Extract provided >>
[start]

We returned the car this morning to Budget, including gassing it up and confessing that we had no idea when, where, or how the front left fog light had gotten busted. (We noticed it in Santa Fe.)
Eerie coincidence of the day: while driving to gas up the car, we crossed Claiborne St. As in Delores Claiborne, our semi-failed opera back in San Francisco.
Then we hopped the streetcar back down to the River Walk, which is mostly just a big outlet mall and is under renovation/construction. So we just walked up and down the river for a while. I was checking where we were vis-á-vis Jackson Square on the phone when I saw that we were standing directly in front of the Museum of the American Cocktail:
NOOOOOOOOO! THE VACATION IS RUINED!!!!1!!

[end]

Dataset content >>
[start]

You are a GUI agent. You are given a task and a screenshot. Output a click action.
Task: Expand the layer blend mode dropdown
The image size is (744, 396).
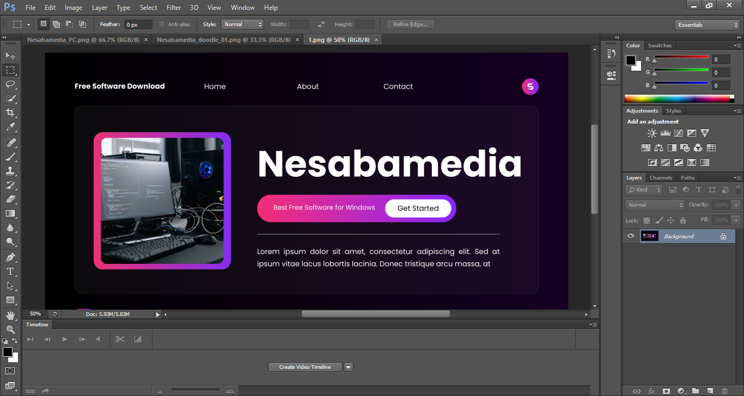pos(655,205)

[end]

Stated exercise 1 >>
Reproduce everything in the travel post from "Eerie coincidence of" down to "VACATION IS RUINED!!!!1!!".
Stated exercise 2 >>
Answer from the travel post:
(a) Which company did the writer return the car to?
(b) In which city was the broken fog light noticed?
(c) What was the writer standing directly in front of while checking the phone?
Stated exercise 3 >>
List every place the travel post names (cities, streets, and sites), leaving out the car rental company.

Correct answer 1 >>
Eerie coincidence of the day: while driving to gas up the car, we crossed Claiborne St. As in Delores Claiborne, our semi-failed opera back in San Francisco.
Then we hopped the streetcar back down to the River Walk, which is mostly just a big outlet mall and is under renovation/construction. So we just walked up and down the river for a while. I was checking where we were vis-á-vis Jackson Square on the phone when I saw that we were standing directly in front of the Museum of the American Cocktail:
NOOOOOOOOO! THE VACATION IS RUINED!!!!1!!

Correct answer 2 >>
(a) Budget
(b) Santa Fe
(c) The Museum of the American Cocktail

Correct answer 3 >>
Santa Fe
Claiborne St.
San Francisco
the River Walk
Jackson Square
the Museum of the American Cocktail